Play by R. C. Carton

Act IV: Trendel confronts his wife and Dangerfield

The Home Secretary is a four-act play by R. C. Carton, first produced in 1895 in the West End of London.

==Production==
The play was first given at the Criterion Theatre, London, under the actor-manager Charles Wyndham. It opened on 7 May 1895 and ran for 72 performances until 20 July.

===Original cast===
- The Right Hon Duncan Trendel MP – Charles Wyndham
- Sir James Haylett, QC, MP – Alfred Bishop
- Lord Blayver – David S. James
- Frank Trendel – Sydney Brough
- Captain Chesnall – Charles Brookfield
- Mr Thorpe-Didsbury MP – Herman de Lange
- Rixon – H. Deane
- Morris Lecaile – Lewis Waller
- Rhoda Trendel – Julia Neilson
- Lady Clotilda Bramerton – Dolores Drummond
- Esme Bramerton – Maude Millett
- Mrs Thorpe-Didsbury – Mary Moore

===Revivals===
The play was revived on 21 October 1895 at the Shaftesbury Theatre. Fred Terry took over the role of Trendel, Lottie Venne played Mrs Thorpe-Didsbury, and Brough, Brookfield, Waller, Neilson and Millett reprised their original roles. The run ended on 13 November, after 21 performances. The piece was staged on Broadway in November 1895, starring Herbert Kelcey and Isabel Irving as the Trendels and J. K. Hackett as Lecaile.

==Plot==
Trendel and his wife, Rhoda, have drifted apart: she is disillusioned by his change from idealist to party careerist and cabinet minister. She is attracted to Lecaile, who is in fact a dangerous anarchist whose real name, well known to the police, is Dangerfield. He is betrayed by a colleague, and resorts to burglary of Trendel's house to recover an incriminating document. Unknown to him, Rhoda is asleep in an armchair in the room he is searching. She wakes and confronts him. Trendel discovers the two together and jumps to the conclusion that they are carrying on behind his back. To save her reputation, Dangerfield admits his identity and his reason for being in the house. Trendel, touched by Dangerfield's gallant conduct, allows him to depart, but having let an anarchist go, he feels obliged to write to the prime minister resigning his office. Rhoda, moved by this evidence of humanity and scruple on her husband's part, is reconciled with him.

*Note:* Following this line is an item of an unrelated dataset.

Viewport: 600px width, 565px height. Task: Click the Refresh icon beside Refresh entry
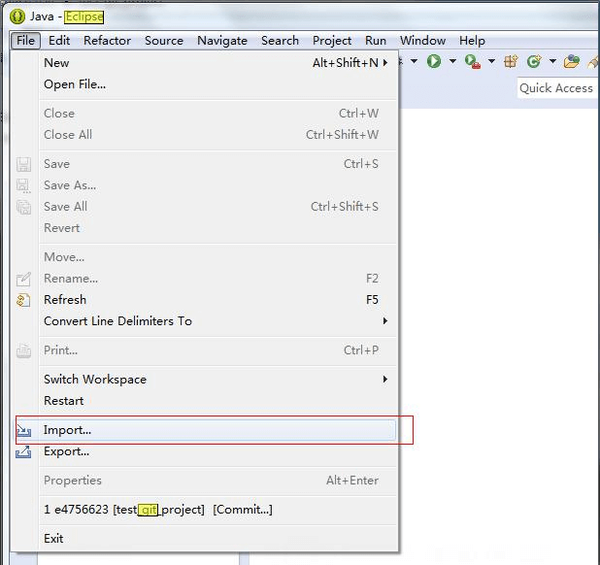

The main plot is interwoven with the romance of Trendel's nephew (and secretary) and the ingénue Esme in the face of her family's attempts to marry her off to an elderly peer. The action includes the comings of goings of friends and colleagues of varying degrees of eccentricity.

==Critical reception==
The Era thought the characters well written, and the dialogue "smart, unforced and up to date", but found the action slow until the final act. The Morning Post praised the author's skill in balancing the comic, the tender, and briefly near-tragic elements of the piece. The Standard thought the dialogue neatly written, but "the action moves very slowly". When the piece was staged on Broadway, The New York Times found it fluently written, with "a moderate infusion of wit" and serviceable characterisation and plot.

===Sources===
- Wearing, J. P. (1976). "The London Stage, 1890–1899: A Calendar of Plays and Players"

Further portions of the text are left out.